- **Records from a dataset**
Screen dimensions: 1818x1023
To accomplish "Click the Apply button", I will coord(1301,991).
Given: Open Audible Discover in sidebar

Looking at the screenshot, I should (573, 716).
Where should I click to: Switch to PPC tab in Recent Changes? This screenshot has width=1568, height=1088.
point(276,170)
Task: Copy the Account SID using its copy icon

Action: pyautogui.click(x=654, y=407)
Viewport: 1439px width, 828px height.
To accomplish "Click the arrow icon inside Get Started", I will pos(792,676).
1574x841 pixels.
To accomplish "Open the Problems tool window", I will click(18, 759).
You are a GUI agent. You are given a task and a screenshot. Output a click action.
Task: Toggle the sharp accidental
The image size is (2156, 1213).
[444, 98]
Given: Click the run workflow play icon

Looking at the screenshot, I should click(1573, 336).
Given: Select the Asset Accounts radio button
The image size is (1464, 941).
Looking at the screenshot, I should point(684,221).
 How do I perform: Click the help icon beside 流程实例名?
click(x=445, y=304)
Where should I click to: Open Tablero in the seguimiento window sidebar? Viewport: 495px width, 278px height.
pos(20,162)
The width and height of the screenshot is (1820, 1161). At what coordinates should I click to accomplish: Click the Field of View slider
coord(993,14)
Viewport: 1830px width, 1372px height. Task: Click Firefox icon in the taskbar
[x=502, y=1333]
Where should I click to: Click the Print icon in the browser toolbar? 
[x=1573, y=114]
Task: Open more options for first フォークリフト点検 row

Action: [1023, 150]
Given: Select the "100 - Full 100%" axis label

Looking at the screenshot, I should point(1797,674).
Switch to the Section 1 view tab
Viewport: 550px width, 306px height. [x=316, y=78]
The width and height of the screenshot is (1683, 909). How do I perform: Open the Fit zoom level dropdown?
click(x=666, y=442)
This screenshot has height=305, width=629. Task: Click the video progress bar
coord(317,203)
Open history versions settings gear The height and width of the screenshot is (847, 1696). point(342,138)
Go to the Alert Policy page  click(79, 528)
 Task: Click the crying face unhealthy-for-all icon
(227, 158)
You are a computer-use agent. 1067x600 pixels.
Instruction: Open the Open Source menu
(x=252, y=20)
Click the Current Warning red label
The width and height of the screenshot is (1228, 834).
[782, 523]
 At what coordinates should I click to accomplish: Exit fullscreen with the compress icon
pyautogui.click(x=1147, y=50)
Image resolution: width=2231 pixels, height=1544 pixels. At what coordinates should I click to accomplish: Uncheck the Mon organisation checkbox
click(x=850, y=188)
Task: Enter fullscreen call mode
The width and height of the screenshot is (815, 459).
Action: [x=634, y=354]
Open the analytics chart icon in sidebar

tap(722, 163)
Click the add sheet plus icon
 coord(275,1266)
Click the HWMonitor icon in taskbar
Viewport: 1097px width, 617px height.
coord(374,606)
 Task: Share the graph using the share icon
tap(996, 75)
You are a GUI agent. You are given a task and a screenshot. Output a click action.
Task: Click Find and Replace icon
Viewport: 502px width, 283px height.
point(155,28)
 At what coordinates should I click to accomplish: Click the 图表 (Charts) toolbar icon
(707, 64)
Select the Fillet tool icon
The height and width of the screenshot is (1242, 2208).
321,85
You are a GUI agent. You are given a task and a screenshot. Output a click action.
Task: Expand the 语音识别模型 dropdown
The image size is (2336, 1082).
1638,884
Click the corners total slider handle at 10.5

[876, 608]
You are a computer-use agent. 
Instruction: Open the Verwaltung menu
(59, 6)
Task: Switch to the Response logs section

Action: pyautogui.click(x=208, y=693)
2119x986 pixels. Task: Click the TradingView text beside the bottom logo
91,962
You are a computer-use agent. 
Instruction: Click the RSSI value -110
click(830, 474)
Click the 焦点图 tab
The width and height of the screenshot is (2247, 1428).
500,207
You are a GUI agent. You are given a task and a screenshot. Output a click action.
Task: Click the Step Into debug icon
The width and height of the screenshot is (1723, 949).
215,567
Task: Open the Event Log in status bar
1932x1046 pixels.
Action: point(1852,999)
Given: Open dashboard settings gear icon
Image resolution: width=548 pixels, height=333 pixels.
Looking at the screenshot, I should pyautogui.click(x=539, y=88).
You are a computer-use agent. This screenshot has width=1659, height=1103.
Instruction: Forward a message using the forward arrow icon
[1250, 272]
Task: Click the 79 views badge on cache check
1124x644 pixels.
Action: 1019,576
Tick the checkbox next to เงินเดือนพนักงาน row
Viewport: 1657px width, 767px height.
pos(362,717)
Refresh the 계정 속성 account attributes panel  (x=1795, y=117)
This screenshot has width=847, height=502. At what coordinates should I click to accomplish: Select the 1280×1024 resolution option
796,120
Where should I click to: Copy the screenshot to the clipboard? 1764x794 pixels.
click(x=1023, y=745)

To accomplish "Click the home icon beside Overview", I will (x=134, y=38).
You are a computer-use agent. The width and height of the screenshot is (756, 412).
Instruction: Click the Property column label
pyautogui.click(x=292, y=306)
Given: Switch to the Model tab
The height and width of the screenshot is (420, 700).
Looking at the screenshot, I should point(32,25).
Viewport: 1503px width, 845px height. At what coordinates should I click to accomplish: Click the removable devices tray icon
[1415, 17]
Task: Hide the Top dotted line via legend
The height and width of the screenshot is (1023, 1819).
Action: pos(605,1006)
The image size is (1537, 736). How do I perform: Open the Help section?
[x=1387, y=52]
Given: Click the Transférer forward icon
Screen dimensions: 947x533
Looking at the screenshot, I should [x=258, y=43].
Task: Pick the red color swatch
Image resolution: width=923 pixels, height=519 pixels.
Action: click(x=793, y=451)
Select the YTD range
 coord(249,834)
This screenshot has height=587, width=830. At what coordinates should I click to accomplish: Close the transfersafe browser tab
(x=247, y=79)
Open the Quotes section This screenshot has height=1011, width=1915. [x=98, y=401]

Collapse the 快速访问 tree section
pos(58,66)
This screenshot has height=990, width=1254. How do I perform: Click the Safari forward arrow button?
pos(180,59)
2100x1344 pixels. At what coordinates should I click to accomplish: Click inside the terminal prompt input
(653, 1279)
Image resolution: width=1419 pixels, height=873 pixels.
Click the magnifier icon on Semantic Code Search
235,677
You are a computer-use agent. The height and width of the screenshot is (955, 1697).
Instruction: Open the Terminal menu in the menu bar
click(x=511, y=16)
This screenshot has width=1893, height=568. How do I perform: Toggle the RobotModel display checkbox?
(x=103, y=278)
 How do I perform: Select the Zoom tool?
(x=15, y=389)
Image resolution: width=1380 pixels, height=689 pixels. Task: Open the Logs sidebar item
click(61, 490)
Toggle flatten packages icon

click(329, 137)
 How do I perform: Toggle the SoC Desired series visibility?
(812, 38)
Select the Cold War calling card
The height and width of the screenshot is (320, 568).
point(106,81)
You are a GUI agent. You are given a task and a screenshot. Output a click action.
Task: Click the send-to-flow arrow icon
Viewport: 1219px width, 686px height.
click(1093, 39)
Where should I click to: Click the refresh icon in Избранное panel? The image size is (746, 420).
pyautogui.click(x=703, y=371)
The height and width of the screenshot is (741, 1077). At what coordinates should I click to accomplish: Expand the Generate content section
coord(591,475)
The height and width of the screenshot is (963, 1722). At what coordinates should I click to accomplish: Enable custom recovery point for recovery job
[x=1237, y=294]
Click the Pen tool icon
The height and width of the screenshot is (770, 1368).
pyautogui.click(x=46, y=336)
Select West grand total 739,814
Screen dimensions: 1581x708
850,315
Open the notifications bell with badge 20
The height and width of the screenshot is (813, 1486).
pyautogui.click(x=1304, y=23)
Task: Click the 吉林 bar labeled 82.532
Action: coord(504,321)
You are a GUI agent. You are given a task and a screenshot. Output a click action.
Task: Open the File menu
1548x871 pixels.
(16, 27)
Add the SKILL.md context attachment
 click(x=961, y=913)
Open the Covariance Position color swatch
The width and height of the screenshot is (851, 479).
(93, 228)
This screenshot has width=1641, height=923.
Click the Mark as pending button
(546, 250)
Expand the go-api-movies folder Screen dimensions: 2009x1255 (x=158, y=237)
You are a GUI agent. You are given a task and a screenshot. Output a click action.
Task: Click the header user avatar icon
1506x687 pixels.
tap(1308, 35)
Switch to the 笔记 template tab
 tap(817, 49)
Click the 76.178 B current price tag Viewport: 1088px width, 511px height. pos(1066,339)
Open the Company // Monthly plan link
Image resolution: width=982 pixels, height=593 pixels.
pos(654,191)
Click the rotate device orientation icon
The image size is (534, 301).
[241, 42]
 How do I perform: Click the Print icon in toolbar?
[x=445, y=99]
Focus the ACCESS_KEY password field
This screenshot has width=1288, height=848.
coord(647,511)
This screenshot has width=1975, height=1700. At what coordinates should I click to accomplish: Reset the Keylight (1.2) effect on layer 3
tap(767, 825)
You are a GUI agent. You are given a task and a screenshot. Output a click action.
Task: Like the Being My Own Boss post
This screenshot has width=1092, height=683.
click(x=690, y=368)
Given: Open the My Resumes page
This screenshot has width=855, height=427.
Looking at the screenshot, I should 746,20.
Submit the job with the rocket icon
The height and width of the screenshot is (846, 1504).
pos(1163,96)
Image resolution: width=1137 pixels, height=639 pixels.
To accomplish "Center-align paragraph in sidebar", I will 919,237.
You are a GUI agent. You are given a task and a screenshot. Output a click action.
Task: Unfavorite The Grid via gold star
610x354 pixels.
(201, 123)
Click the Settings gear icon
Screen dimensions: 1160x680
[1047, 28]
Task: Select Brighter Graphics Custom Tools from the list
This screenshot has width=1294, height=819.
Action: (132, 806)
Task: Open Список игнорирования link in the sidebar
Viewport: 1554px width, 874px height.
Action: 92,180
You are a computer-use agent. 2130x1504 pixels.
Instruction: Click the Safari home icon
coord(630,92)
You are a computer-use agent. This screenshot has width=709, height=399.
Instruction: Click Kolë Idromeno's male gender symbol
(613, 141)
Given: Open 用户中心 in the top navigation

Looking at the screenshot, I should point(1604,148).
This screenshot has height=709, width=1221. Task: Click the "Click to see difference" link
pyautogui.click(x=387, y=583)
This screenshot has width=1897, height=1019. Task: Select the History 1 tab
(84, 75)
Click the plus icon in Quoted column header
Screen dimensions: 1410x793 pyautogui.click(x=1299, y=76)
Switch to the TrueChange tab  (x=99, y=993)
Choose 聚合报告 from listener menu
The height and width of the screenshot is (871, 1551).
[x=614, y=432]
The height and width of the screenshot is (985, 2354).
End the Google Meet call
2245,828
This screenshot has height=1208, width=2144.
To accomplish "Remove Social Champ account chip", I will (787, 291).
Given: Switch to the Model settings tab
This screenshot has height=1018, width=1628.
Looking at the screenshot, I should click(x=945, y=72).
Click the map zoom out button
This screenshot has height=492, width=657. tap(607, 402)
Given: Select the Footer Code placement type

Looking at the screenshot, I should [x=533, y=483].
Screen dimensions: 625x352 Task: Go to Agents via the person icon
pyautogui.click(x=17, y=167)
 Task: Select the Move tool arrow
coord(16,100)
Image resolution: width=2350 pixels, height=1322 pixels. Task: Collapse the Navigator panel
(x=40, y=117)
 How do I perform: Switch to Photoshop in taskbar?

- **WORK ORDER**
Return exactly the line that contains "Given: Switch to the Model settings tab" and every line after it, through the last line of the records.

- **RESULT**
Given: Switch to the Model settings tab
This screenshot has height=1018, width=1628.
Looking at the screenshot, I should click(x=945, y=72).
Click the map zoom out button
This screenshot has height=492, width=657. tap(607, 402)
Given: Select the Footer Code placement type

Looking at the screenshot, I should [x=533, y=483].
Screen dimensions: 625x352 Task: Go to Agents via the person icon
pyautogui.click(x=17, y=167)
 Task: Select the Move tool arrow
coord(16,100)
Image resolution: width=2350 pixels, height=1322 pixels. Task: Collapse the Navigator panel
(x=40, y=117)
 How do I perform: Switch to Photoshop in taskbar?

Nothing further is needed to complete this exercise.